Monday, June 10, 2013

Francis Collins Performs "The Sequester Blues"

Quick thought here...the NIH director Francis Collins has the coolest double helix on the neck of his guitar. Definitely a must see. But perhaps he should, respectfully, stick to his day job and claw us out of the sequester (though see update below). Or maybe collaborate with BB King to amp up his performance. Now that could get some dollars flowing back at science. Here he is singing "The Sequester Blues" to commiserate with US scientists. Click this link to see the video.
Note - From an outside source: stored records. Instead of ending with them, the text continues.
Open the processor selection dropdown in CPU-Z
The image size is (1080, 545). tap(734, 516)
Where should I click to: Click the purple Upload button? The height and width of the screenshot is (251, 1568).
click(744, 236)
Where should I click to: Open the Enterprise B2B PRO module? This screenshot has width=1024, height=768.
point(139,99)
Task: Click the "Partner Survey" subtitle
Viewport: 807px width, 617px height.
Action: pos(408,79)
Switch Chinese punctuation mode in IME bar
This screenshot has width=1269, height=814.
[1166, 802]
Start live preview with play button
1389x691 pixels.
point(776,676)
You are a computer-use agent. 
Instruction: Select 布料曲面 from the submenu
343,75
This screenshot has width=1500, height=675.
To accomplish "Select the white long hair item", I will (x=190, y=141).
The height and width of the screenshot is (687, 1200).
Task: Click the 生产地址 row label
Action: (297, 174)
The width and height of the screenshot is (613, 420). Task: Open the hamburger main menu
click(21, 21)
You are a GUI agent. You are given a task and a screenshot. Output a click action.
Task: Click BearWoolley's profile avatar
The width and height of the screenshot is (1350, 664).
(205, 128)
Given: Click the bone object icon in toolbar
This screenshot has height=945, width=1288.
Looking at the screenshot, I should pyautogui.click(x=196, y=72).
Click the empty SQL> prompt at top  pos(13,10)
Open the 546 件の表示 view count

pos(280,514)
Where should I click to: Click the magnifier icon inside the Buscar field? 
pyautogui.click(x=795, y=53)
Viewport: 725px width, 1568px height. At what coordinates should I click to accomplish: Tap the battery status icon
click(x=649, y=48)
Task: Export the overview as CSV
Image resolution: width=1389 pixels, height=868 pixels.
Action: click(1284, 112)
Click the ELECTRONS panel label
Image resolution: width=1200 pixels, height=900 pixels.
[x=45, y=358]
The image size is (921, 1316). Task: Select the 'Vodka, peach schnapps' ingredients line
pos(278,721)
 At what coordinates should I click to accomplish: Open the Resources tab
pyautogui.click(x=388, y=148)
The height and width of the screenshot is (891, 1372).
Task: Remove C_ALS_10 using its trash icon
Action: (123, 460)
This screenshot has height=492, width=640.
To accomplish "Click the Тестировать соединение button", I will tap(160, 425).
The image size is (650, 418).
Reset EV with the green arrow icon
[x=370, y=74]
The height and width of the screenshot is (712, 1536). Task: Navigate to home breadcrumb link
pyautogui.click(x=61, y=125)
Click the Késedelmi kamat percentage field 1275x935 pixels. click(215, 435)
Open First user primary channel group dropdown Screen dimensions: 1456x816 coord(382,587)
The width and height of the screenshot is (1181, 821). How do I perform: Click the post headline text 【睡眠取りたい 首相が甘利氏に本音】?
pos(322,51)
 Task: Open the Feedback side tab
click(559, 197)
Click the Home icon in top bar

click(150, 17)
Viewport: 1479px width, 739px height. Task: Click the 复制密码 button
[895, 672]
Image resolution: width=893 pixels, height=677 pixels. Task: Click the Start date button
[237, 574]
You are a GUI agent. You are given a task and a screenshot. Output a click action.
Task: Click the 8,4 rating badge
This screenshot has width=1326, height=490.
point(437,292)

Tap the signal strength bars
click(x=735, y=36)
Update From Genome Web, 08/27/2013

Collins Continues Capitol Hill Campaign

NIH Director Francis Collins says he has probably personally visited with more than 100 members of Congress in the last year, at NIH's headquarters or down on Capitol Hill, as part of his campaign to combat sequestration.
"I can't tell you a single one of those meetings that went badly,"he tells the Huffington Post's Sam Stein.
Pumping Congress to find a way to wipe away the sequester cuts, or at the very least exempt NIH or restore funding another way, has become an important part of Collins' job, which also includes singing the blues about the sequestration in a YouTube video.
He says it doesn't matter which party he meets with on the Hill, they agree that the NIH funding cuts should be done away with. But then they tell him that there is nothing they can do, because of the "national impasse" over government spending and the deficit.
"And nothing happens," Collins says.
Stein notes that the sequestration is now six months old, and cites NIH estimates that the it will end up cutting more than 700 grants this fiscal year and as many as 1,000 next year, as the cuts would be deeper next year.
"It is so unimaginable that I would be in a position of somehow saying that this country is unable to see the rationality of covering what biomedicine can do," Collins says. "But I'm not sure from what I see right now that rationality carries the day."
Still, Collins tries to see this period of uncertainty and forced thrift as just a part of a long tradition of highs and lows, a "roller coaster" that NIH has dealt with over the years. Things will have to get better at his agency because they always have in the past, he tells himself.
"But as I say those things, I'm not sure I'm completely right, or convinced that I'm telling the truth," he says.